— Passage to read —
-- Opening Marker --

The latest set of figures published by the Office for National Statistics (ONS) confirms a post war trend in the British population of steadily reducing suicide rates among the over 65s, particularly men.
This flies in the face of the experience of nearly every other country in the world.
In 2014 the World Health Organisation (WHO) published its first report on suicide prevention in which it stated categorically that “suicide rates are highest in persons aged 70 years or over for both men and women in almost all regions of the world.”.
Yet in the UK the trend has steadily declined from a high point of around 50 per 1000 men over 65 during the depression years before WWII to 14.5 per 1000 in 2013.
For women the figure is even lower, less than 4 per 1000 women over 65 took their own lives in 2013.
One factor behind the shifting positions in this grisly league table is an increase in middle aged (45 to 59) male suicides to a 35-year high of 25 per 1000.

-- Closing Marker --

— Data excerpt —
-- Opening Marker --

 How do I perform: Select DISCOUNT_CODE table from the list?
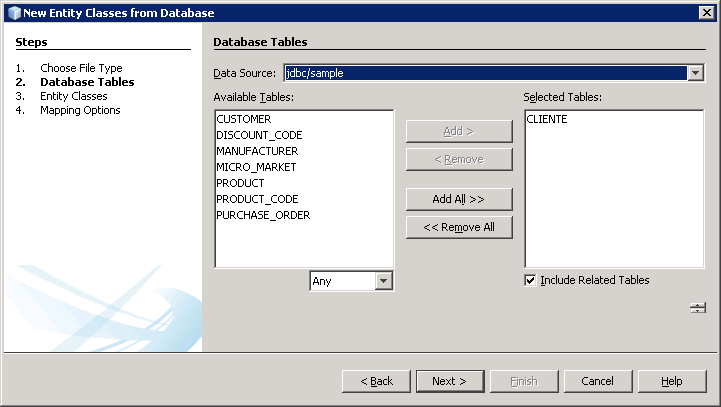pos(259,135)
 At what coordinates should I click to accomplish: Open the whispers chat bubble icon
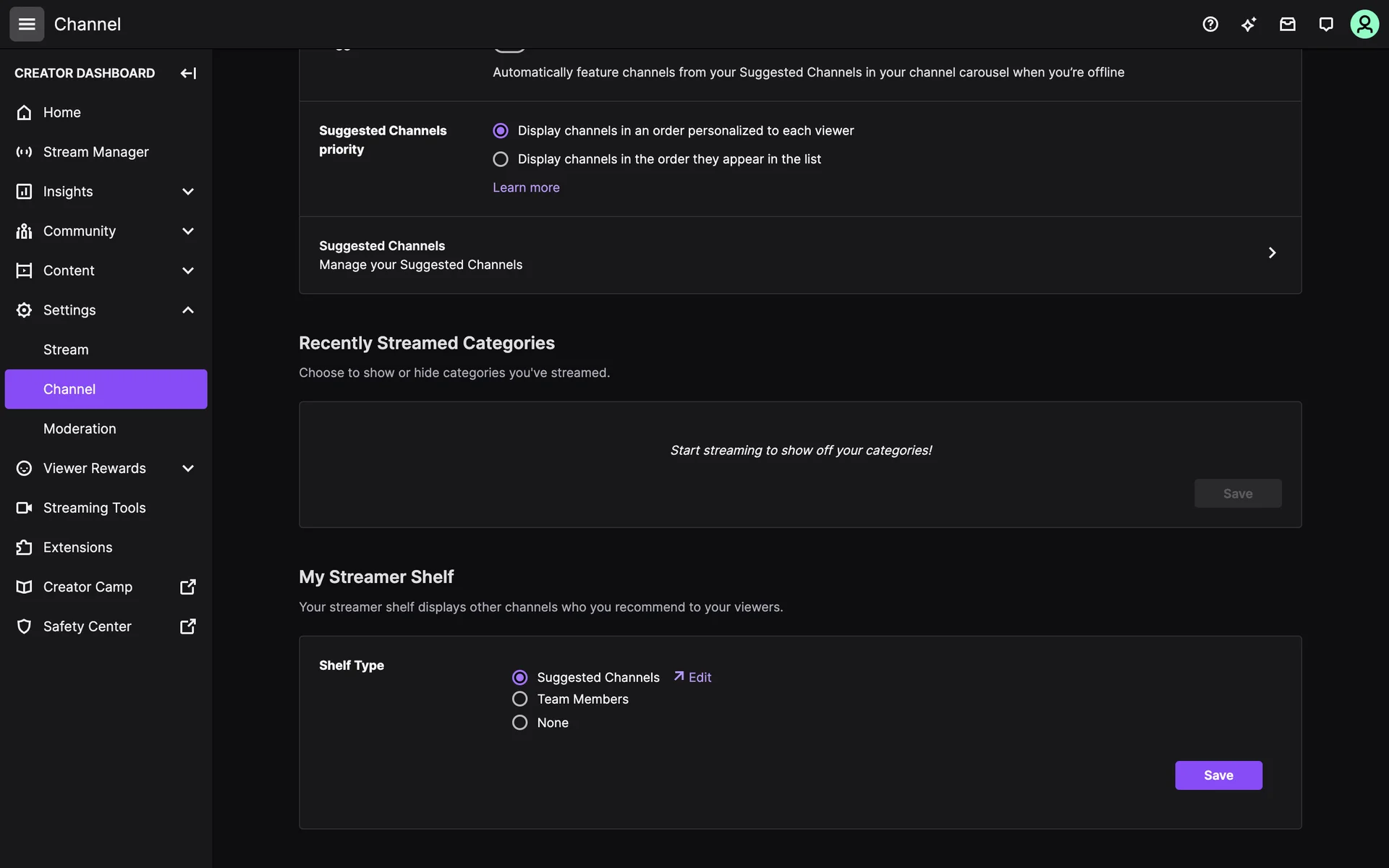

-- Closing Marker --

— What this exercise asks —
(a) Translate this sentence from the passage on suicide rates among older people in the UK into French: "This flies in the face of the experience of nearly every other country in the world."
(b) In the passage on suicide rates among older people in the UK, put "the Second World War" in place of "WWII" and give the text from "The latest set" to "lives in 2013.".
(c) Pick up the passage on suicide rates among older people in the UK and continue it from its last sentence.

— Answers for each item —
(a) Cela va à l'encontre de l'expérience de presque tous les autres pays du monde.

(b)
The latest set of figures published by the Office for National Statistics (ONS) confirms a post war trend in the British population of steadily reducing suicide rates among the over 65s, particularly men.
This flies in the face of the experience of nearly every other country in the world.
In 2014 the World Health Organisation (WHO) published its first report on suicide prevention in which it stated categorically that “suicide rates are highest in persons aged 70 years or over for both men and women in almost all regions of the world.”.
Yet in the UK the trend has steadily declined from a high point of around 50 per 1000 men over 65 during the depression years before the Second World War to 14.5 per 1000 in 2013.
For women the figure is even lower, less than 4 per 1000 women over 65 took their own lives in 2013.

(c)
Observers are suggesting that this is the direct effect of economic factors, this being the age group hit hardest by job losses and benefit reform, including the pension crisis which saw many of those who had worked and saved for 25 years or more lose everything almost overnight.
Others argue that the elderly have been hit just as hard by the government’s austerity programme, particularly in terms of healthcare and disability benefits.
In any case this shift has been occurring over a sixty year timeframe, outlasting the peaks and troughs of other age groups.
There does seem to be a direct correlation between the declining suicide rate among senior males and the growth of the understanding and involvement of socialised medicine and healthcare, both physical and mental, in the well-being of older men.
Charity groups have long warned that feelings of loneliness and lack of purpose can lead to despair in the liveliest and most agile minds.
These elements are worth bearing in mind as we move into a period where many more people will be outliving their partners, both male and female.
Projections to 2030 estimate that the total of older men living alone will increase by 65%, so perhaps we shouldn’t take this improvement for granted.
Globally, some 800,000 people a year commit suicide, that’s as many people as there are worshippers attending Church of England services on a typical Sunday.
Among the worst records with an increasing problem of elderly suicide is South Korea where the rate among men over 70 was over 192 per 1000.
6,233 Britons took their own lives in 2013, the overall suicide rate was 11.9 per 1000.